Prime Minister Manmohan Singh has taken a step towards unshackling the poorest of entrepreneurs — the street vendors.
In a letter to chief ministers, this week, Singh called for a “new deal” for urban street vendors and implementation of the National Policy on Urban Street Vendors, 2009 — which would enable vendors to ply their trade without harassment.
These include hawkers, sidewalk traders or even the people selling clothes or utensils at the weekly market.
For them, the landmark economic reforms of 1991 carry little meaning.
The Centre for Civil Society, citing an example of persistent ‘license raj’, says that only 75,000 of half a million cycle-rickshaws plying in Delhi are licensed.
The rest pay an estimated 80 million rupees a month in bribes.
Like rickshaw-pullers, street vendors also have to cough up money to the police, fearing eviction or confiscation of wares.
It was estimated that they pay 400 million rupees yearly in bribes in the national capital alone.
People paying these bribes have an average daily income of Rs. 70 for men and Rs. 40 for women as estimated by the National Commission for Enterprises in the Unorganised Sector. They borrow from money lenders at rates up to 110 percent.

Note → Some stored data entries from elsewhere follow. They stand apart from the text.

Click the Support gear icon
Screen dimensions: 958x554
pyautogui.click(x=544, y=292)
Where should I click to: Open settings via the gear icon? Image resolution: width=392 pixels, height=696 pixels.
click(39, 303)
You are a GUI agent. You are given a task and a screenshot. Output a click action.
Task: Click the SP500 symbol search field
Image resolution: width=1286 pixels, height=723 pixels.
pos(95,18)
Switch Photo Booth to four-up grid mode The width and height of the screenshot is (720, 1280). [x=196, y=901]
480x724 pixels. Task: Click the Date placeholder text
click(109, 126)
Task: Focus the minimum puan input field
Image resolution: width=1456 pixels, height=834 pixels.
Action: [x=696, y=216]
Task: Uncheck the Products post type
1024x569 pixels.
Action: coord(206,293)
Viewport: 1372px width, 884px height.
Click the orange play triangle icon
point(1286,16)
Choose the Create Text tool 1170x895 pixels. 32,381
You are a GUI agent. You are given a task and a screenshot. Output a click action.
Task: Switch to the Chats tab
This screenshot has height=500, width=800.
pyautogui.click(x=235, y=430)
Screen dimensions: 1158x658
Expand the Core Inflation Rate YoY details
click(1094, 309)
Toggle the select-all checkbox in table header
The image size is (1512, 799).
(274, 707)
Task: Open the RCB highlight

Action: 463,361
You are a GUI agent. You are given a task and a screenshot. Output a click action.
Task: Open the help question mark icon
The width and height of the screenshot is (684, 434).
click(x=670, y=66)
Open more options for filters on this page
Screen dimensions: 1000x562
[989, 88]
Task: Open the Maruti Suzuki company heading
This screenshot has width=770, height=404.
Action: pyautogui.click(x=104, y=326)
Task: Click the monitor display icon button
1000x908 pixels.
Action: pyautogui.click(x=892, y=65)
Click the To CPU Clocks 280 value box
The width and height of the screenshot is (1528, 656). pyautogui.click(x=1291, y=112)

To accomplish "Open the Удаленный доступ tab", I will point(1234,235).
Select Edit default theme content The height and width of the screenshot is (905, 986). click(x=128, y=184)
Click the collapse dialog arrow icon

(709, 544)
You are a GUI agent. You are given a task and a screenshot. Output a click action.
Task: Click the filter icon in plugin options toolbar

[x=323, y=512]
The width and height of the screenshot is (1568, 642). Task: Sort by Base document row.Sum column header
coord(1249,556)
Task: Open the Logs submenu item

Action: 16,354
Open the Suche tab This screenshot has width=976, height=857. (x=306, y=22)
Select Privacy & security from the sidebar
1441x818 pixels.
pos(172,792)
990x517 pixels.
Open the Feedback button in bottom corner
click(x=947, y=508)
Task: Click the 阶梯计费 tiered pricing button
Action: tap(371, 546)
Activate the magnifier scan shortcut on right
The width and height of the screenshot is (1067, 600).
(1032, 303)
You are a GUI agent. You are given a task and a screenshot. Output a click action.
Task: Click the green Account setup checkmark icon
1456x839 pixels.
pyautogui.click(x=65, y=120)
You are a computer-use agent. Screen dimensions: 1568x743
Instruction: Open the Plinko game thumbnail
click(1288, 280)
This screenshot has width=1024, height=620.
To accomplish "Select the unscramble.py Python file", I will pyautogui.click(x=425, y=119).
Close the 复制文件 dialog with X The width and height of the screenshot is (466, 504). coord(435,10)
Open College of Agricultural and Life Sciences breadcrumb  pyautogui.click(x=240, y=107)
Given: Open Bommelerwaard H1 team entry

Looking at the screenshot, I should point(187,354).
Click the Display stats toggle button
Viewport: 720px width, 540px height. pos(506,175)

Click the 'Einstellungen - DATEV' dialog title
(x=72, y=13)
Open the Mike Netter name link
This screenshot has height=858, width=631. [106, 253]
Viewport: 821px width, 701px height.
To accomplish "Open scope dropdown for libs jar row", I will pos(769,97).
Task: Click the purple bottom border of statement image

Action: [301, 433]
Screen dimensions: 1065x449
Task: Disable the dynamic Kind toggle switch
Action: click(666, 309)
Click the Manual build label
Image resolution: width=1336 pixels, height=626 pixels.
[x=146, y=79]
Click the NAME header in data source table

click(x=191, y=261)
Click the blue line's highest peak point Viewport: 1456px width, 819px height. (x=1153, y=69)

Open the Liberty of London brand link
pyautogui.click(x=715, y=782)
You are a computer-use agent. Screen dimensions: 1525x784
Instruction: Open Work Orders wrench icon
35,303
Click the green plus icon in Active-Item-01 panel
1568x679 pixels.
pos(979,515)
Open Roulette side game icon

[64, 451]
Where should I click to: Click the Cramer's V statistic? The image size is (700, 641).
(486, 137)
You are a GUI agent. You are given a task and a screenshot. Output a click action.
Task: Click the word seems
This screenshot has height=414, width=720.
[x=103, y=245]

In Sodan Singh and Others versus New Delhi Municipal Council in 1989, the Supreme Court had ruled : “The right to carry on trade or business mentioned in Article 19 (1) g of the constitution, on street pavements, if properly regulated, cannot be denied on the ground that the streets are meant exclusively for passing or re-passing and no other use.”
The revised National Policy on Urban Street Vendors, 2009 by the Ministry of Housing and Urban Poverty Alleviation recognizes the “need for regulation of street vending by way of designated ‘Restricted-free Vending’, ‘Restricted Vending’ and ‘No Vending’ zones based on certain objective principles.”
It lays down that there should not be any cut off date or limit imposed on the number of vendors who should be permitted to sell their goods.
The policy aims to “eschew imposing numerical limits on access to public spaces by discretionary licenses, and instead moving to nominal fee-based regulation of access.”
A model bill on regulation of street vending has been drafted but it is for the states to enact the laws.
That is where the prime minister’s letter comes in.
As part of its campaign for street vendor rights, civil society group Manushi set up in 2005 a temple dedicated to what it describes as a secular goddess “Swachha Narayani”.
The goddess holds a broom to symbolize strength from unity and cleanliness, a clock to signify changing times, a coin to communicate right to livelihood and also a weighing balance, video-camera and pen.
So is the goddess ready to smile on vendors and small entrepreneurs?
[ Photos: A hawker sells computer and electronic spare parts on a pavement in Kolkata while another hawker in Mumbai prepares a cosmetic for men as a customer looks into a mirror. ]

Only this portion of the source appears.